The Cantabrian capercaillie, known by its scientific name as Tetrao urogallus cantabricus, is a subspecies of the western capercaillie. The reasons for the decrease in their population were not clear at all. The study emphasizes the possible consequences of hunting male specimens, dominant males, in the courting season, to be subsequently shown as trophies.
Scientists have analyzed the genetic information collected from Cantabrian specimens, hunted and stuffed, in the western area of the Cantabrian Mountains since 1958
To reach this conclusion researchers have analyzed the genetic information obtained from Cantabrian capercaillies hunted or stuffed, in the western area of the Cantabrian Mountains since 1958, as well as the feathers collected in the landscape of the same geographic area until 2007.
"Each time a capercaillie is hunted its genes are taken away from that population, especially if that specimen has not had the possibility of reproduction yet", according to explanation of María José Bañuelos, member of the Biodiversity Mixed Research Unit of the University of Oviedo and co-author of the publication. "Animals were killed when they were in the middle of the courtship process, moment in which dominant males performed special displays and sang to attract female counterparts, she added". This was actually the worst moment. The best specimens, those that could ensure generational replacement, were systematically killed. Males were attractive targets due to their bright plumage. Females, with a smaller body size, had an enigmatic behavior, which made them less attractive for hunters.
The team in charge of this work believed that it was actually the excessive hunting of male specimens, banned in 1979, what caused the demographic decline. The genetic information that experts analyzed suggests researchers were right.
Bañuelos states that the information analyzed shows that killing dominant males, on a permanent basis, resulted in something more than a simple numerical loss of specimens. "According to our information –she says—there is a sudden decrease of the genetic variability of males coinciding with more intensive legal hunting, which may be understood as a decline in the quantity and/or quality of males." This is actually what researchers call a genetic bottleneck.
The results go even further and indicate that killing males could have caused a general decline, affecting females as well. Therefore, several years after the prohibition, there is another sudden decline, another bottleneck, this time affecting females. "We believe that this second bottleneck could have been caused by a decrease in the reproduction process of females, due to the limited quantity and maybe quality of available males", says researcher of the University of Oviedo.
The research team, which includes experts from the University of Exeter and the Museum of Natural Sciences of Argentina, came to these conclusions after comparing samples of nuclear and mitochondrial DNA. Bañuelos explains the differences. Part of the DNA is only inherited from the mother, and that is mitochondrial DNA. Another part is inherited from both parents, nuclear DNA. Thus, comparing both types of DNA over time, we may rebuild the background of male and females "We have found evidence that, coinciding with the most intensive hunting period, mitochondrial DNA remained stable while nuclear DNA suffered a noticeable decrease in the genetic variability". In other words, while the population of females did not suffer any changes, there was a strong decrease in the quantity and quality of breeding males.
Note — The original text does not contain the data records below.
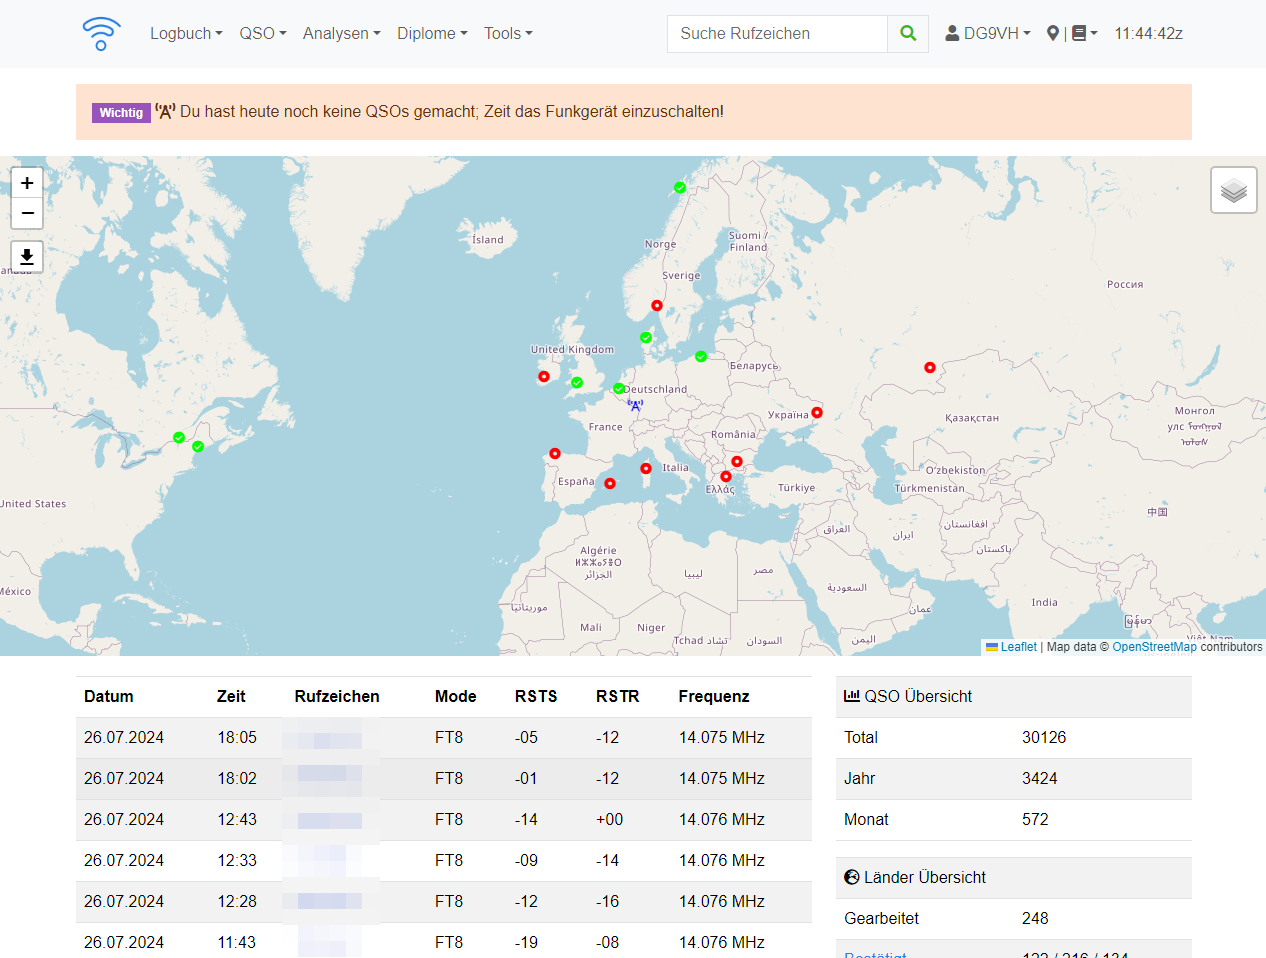1266x958 pixels.
Task: Click the red marker over Kazakhstan
Action: coord(930,368)
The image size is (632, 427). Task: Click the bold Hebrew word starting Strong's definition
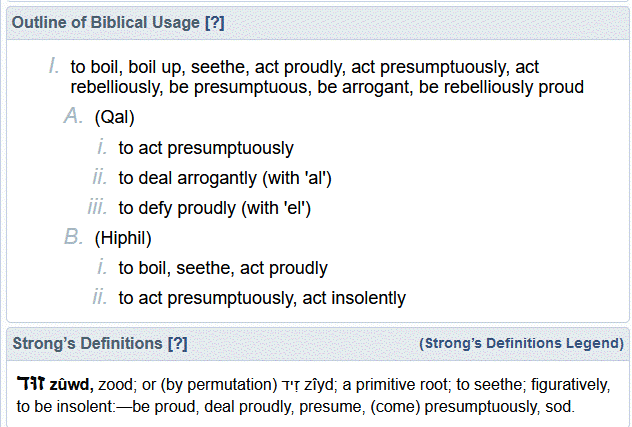(x=31, y=385)
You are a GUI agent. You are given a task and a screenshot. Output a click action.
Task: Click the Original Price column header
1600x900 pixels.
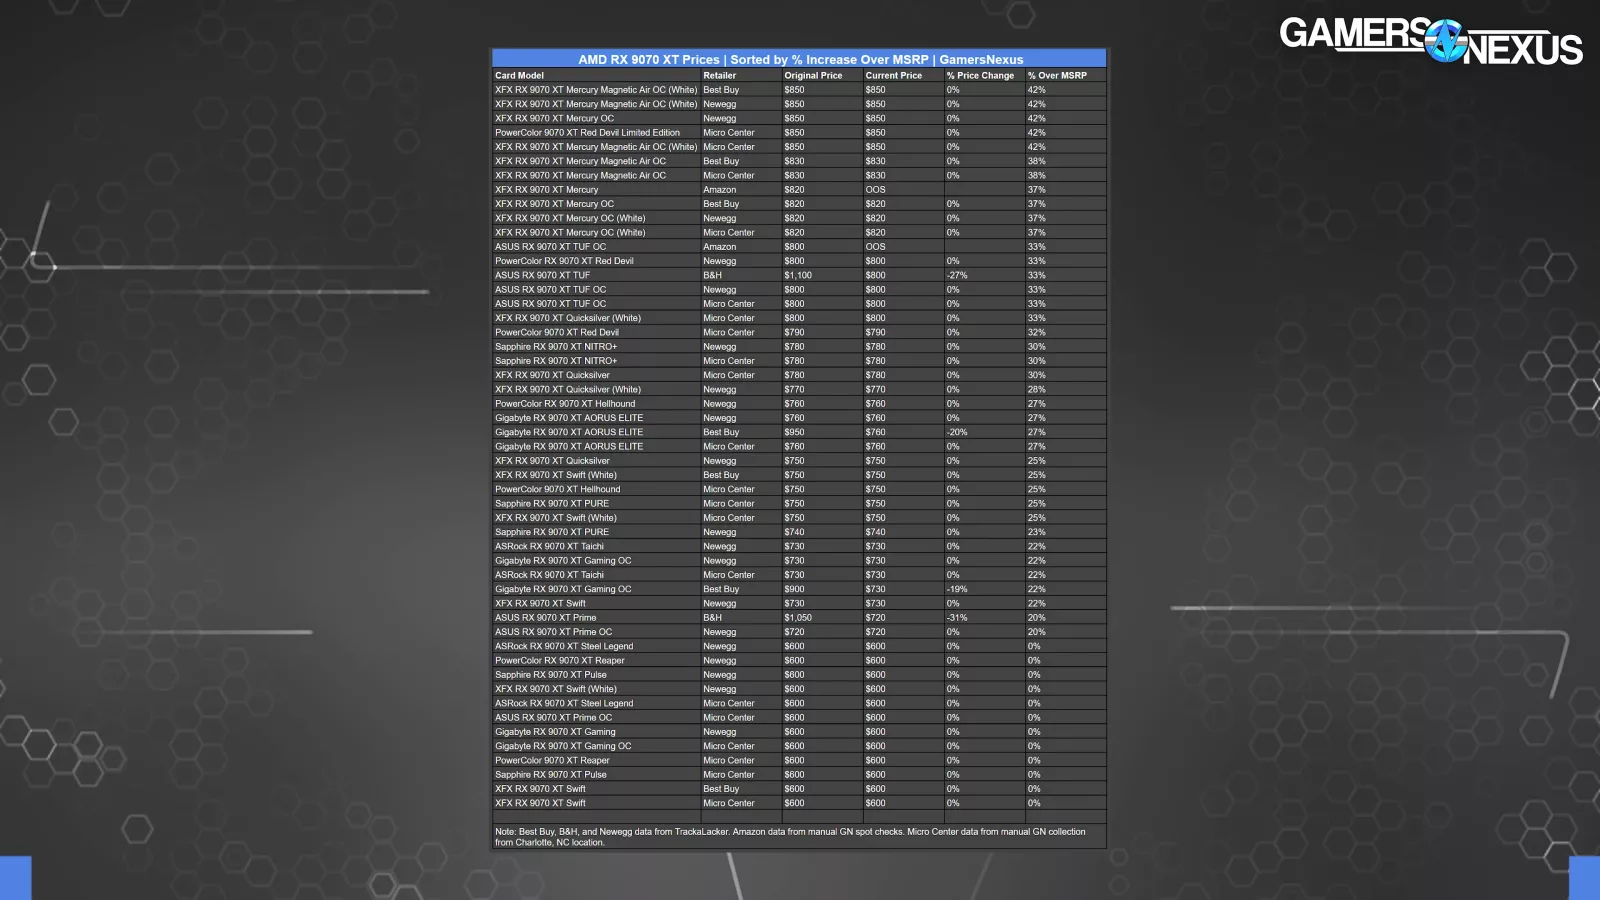tap(813, 76)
It is curious that, ten years later, when hunting was already banned, there was a reduction of mitochondrial DNA and quality of reproductive females. "We believe that this effect could be related to a worse reproductive capacity of females due to the limited available males", explains Bañuelos. And she added that: "It is possible that, due to decades of intensive hunting and subsequent years, few females were able to be fertilized and/or they actually copulated with subordinate males, as dominant males were frequently being hunted". In the medium term, this could have led to worse results in reproduction processes and a general decline in population. The collected data "are relevant not only to explain what happened to capercaillies, but also to highlight the effect that hunting may have on some populations", states the researcher.
Is the prohibition of hunting encouraging? María José Bañuelos explains that the study reveals –and it is actually one of its most remarkable results—that the effects of indiscriminate hunting have remained over time and have affected both males and females. "However, capercaillies still exist, and they have been reproducing since then, so in that sense there is still hope", remarks researcher of the University of Oviedo. "It is important to know which demographic parameters –gender, survival rate in adult specimens, reproduction rate—would be advisable to deal with in order to improve and increase their population", she says.
"Revealing the consequences of male-biased trophy hunting on the maintenance of genetic variation". Rodríguez-Muñoz, R., Rodríguel del Valle, C., Bañuelos, M.J. y Mirol, P. Conservation Genetics.